Will Dallas' quarterback ever get off the Romo-coaster?
The end of this season will be a good indicator if Tony Romo, 34, has more than warning-track power. The up-and-down quarterback has a rock-solid offensive line, the league's leading rusher in DeMarco Murray, and a dominant receiver in Dez Bryant. The Cowboys are back in the playoffs for the first time since 2009, and now's the time Romo can prove he's capable of getting the job done.
What happens to Jim Harbaugh?
He led San Francisco to three consecutive NFC championship games and one Super Bowl, but Harbaugh and the 49ers are likely to part ways at the end of the season. The University of Michigan, Harbaugh's alma mater, reportedly has offered him a six-year deal worth $48 million. Can he pass on that? Might he move across the bay to coach the Oakland Raiders, for whom he once was an assistant coach? It's highly unlikely the notoriously cheap Raiders can match that Michigan money, but they're badly in need of someone to rebrand the foundering franchise. Plus, it would be a poke in the eye of their NFL neighbors.
If the Jets give their coach the boot, where will Rex Ryan wind up next?
Yes, his team made the conference championship his first two seasons and then things got progressively worse, but Ryan shouldn't have a problem landing a head-coaching job elsewhere in the league. He had success early with the Jets, and he's got a colorful personality that will be attractive to some clubs. Oakland could be a fit, or maybe Atlanta if the Falcons get rid of Mike Smith (although they have a chance to salvage their season by winning the division). Hard to imagine Ryan in San Francisco. Maybe he goes back to Chicago, where his dad, Buddy, had so much success as Bears defensive coordinator.

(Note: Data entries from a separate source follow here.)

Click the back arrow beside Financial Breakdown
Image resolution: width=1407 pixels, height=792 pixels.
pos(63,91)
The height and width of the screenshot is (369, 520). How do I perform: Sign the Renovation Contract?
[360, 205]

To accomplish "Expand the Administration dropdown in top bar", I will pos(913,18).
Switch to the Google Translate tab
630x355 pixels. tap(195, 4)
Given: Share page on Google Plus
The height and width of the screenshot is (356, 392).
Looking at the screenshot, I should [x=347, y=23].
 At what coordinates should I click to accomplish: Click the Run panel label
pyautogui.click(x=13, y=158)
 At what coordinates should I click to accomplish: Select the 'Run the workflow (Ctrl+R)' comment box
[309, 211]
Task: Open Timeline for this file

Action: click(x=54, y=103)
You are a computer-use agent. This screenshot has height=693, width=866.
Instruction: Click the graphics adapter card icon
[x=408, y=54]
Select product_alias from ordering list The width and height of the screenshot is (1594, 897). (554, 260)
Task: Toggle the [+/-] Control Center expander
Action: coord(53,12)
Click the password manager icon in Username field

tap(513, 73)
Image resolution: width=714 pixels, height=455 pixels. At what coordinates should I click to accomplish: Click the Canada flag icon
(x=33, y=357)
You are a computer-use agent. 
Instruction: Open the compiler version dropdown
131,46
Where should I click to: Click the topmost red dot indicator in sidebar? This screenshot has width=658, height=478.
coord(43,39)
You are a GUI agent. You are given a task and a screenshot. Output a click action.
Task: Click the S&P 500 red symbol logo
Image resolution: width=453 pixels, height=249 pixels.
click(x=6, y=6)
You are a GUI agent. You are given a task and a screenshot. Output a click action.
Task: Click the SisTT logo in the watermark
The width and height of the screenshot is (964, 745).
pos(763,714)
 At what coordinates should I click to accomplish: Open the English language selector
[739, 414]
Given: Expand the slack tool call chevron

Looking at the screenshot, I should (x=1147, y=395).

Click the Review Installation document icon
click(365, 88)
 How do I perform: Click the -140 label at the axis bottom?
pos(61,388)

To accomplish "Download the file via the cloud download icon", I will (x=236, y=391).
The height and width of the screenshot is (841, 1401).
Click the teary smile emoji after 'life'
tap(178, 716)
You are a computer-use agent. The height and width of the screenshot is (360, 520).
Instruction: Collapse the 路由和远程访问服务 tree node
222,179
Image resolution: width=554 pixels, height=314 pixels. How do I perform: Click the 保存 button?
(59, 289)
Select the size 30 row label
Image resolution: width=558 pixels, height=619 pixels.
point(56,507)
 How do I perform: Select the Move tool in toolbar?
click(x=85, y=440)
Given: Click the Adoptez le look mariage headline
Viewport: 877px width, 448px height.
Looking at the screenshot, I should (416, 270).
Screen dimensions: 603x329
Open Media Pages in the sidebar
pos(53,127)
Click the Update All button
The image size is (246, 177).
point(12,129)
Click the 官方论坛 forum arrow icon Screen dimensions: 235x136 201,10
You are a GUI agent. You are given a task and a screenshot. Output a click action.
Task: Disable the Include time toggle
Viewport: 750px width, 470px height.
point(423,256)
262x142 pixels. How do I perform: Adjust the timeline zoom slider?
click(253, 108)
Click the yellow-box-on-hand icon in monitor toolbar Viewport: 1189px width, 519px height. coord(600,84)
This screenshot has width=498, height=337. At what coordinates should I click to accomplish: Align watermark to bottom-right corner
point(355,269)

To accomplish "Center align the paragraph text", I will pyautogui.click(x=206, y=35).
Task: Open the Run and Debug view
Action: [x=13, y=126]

Who's the next college coach to follow in the footsteps of Pete Carroll, Harbaugh and Chip Kelly, and find success in the NFL?
There's speculation that Baylor's Art Briles might make the jump up at some point, or maybe Stanford's David Shaw. And what about the coach Carroll replaced in Seattle? Does UCLA's Jim Mora feel the pull of the league he left? There are murmurs that the 49ers could be eyeing Mora, their onetime defensive coordinator, and that could put him back in the Seahawks' division to go head-to-head with Carroll twice a season.
What happens with the quarterbacks at the top of the upcoming draft?
'Tis the season for teams to fall in — or out of — love with quarterback prospects. Will Oregon's Marcus Mariota go No. 1 overall, even though the market has cooled on run-pass threats such as Colin Kaepernick, Cam Newton and RGIII? (Russell Wilson's stock keeps climbing, though.) Will Florida State's Jameis Winston slip in the draft amid character questions, or will the player who has never lost a college football game convince NFL teams that he's the best prospect in this draft class? The Winston question figures to be the hottest topic at the scouting combine. And what happens with UCLA's Brett Hundley?
What can the league do to make Thursday night games more competitive?
Blowouts were the norm in midweek games, particularly early in the season. Many of the highly anticipated matchups were downright unwatchable. The league needs to consider scheduling Thursday games only in the immediate aftermath of the participants' week off.
Now that the Chargers, Rams and Raiders are staying put in their cities for at least another year, how does the league maintain momentum in the Los Angeles market?
Watch for the NFL to zero in on a specific stadium site, whether it's the Farmers Field proposal downtown, the Hollywood Park area, Carson or somewhere else. You can expect the league to turn its attention to a venue concept, and come up with financing alternatives, and then wait to determine which team or teams might relocate — if that ever happens.